I laugh out loud.  A mammogram to see the cancer that has never, ever, EVER showed up on a mammogram – not the first time, not the second time, not after a wire was placed directly into it.  I tell the scheduler this, she doesn’t seem to care.

So basically this will be a waste of everyone’s time.  And a half day off work I just can’t afford to take.

Can’t wait to say, “I told you so.”

I spin around in frustration, fire off a nasty text to Ken to let him know he needs to up-end his whole world, too, and after a minor temper tantrum I set myself straight and get back to work.

Friday through Sunday Ken and I spend in Traverse City with Stephanie and Josh.  We relax, we splash in the lake, we explore restaurants and vineyards and distilleries and downtown shops.  We drink, we laugh, we get sunburned.  But most of all, we Live.  In the quiet moments in between, in the joy of simply being together, we live beautifully and fully, grateful for and present in each and every moment.  Sunday afternoon comes much too soon and our mini-vaca ends – but I take the happiness home in my heart.

Today was Clinic Day.  The first mammogram ended with – surprise – nothing showing up.  An hour later the second mammogram – different machine, different angles, more pain and frustration – and hopefully something showed up.  I was never told.  Three hours later we’re released for lunch and a quick visit with my parents, and then we’re back at 2:30 to meet the surgeon.

It’s a quick meeting, meant to discuss the mammogram and schedule the upcoming surgery.  Instead, we’re told the surgery can’t be scheduled until their radiologist has a chance to compare and contrast the two most recent CT scans.

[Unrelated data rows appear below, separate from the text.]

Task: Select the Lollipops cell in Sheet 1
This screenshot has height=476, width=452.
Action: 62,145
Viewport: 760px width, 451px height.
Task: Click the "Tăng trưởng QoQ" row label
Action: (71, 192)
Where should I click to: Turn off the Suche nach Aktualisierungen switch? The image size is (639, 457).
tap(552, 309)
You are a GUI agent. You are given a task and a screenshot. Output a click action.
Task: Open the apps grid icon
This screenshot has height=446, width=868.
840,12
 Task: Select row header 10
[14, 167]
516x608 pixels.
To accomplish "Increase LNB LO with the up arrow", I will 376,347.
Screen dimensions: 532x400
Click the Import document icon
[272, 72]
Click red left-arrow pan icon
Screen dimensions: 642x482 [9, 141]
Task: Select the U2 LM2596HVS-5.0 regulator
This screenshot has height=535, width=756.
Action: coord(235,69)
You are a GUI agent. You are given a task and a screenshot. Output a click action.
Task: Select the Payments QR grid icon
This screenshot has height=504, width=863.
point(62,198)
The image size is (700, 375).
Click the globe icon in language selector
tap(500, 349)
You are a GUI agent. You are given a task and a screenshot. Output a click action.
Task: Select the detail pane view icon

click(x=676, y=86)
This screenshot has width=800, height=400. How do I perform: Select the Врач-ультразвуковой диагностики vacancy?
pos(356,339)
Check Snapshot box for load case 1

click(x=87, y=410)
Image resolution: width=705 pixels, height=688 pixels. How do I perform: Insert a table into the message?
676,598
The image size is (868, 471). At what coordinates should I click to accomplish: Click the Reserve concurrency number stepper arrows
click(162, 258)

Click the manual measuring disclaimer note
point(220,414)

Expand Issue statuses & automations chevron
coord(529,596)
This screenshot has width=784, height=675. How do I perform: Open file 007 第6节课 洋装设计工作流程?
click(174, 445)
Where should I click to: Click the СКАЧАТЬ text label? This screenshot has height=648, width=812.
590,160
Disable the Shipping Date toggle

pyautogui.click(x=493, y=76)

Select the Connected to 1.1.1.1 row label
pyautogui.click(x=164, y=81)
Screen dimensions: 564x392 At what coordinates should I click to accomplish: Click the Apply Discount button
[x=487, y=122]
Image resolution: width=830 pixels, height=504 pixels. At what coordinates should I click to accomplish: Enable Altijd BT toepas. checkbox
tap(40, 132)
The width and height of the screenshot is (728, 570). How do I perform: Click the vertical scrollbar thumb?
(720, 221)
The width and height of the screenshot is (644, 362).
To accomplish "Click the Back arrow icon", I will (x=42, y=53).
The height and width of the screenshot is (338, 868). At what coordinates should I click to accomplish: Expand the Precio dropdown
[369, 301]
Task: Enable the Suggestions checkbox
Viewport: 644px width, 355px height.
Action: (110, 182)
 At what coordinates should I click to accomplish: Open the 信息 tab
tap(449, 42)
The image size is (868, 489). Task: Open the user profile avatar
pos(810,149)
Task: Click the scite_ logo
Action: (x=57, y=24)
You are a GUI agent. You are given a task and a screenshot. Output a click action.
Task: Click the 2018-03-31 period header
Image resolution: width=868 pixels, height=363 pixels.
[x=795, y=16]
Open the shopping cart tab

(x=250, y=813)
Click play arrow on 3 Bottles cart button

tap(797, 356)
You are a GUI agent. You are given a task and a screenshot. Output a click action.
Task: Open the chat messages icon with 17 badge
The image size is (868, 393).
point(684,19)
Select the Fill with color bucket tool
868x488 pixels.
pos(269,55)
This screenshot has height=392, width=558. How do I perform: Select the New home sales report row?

Disks of which I dropped off five days ago.  Because it was urgent they be loaded into the system on Thursday in preparation for this very moment.

Uh-huh.  Well.  Okay.

The problem lies in two areas on the new CT scan that are confusing and require further evaluation.  Long story short – Ken and I met with our oncologist a week ago ostensibly to discuss a transfusion.  Bloodwork showed my hemoglobin was really low, but not quite at the point where he wanted to do a transfusion (so no goblins for me!)  He did, however, bring up the CT and pulled out the results.  He let us know he contacted the radiologist directly to discuss the report and asked for an addendum.  Good news – everything that was there before, is now gone.  The radiologist attributes previous lung lesions to inflammation/infection and radiation fibrosis.  His report noted no hilar or mediastinal lymph nodes present.  On the other hand – there’s a new lesion in the lung.  And an area in the anterior mediastinum that was previously 1.3 cm (which, in the previous report, was noted as being a mediastinal lymph node) that is now 1.6 cm.  The radiologist gives lots of radiology-speak and ultimately determines this could be a goiter (holy cow!!)…..or a mediastinal lymph node.  But……you just said there were no enlarged lymph nodes……to which my oncologist replied, “I’m not a radiologist, I’m not sure what this means, but if another radiologist were to give you an opinion on this, I’d be happy to hear it. For now, I’m not concerned.”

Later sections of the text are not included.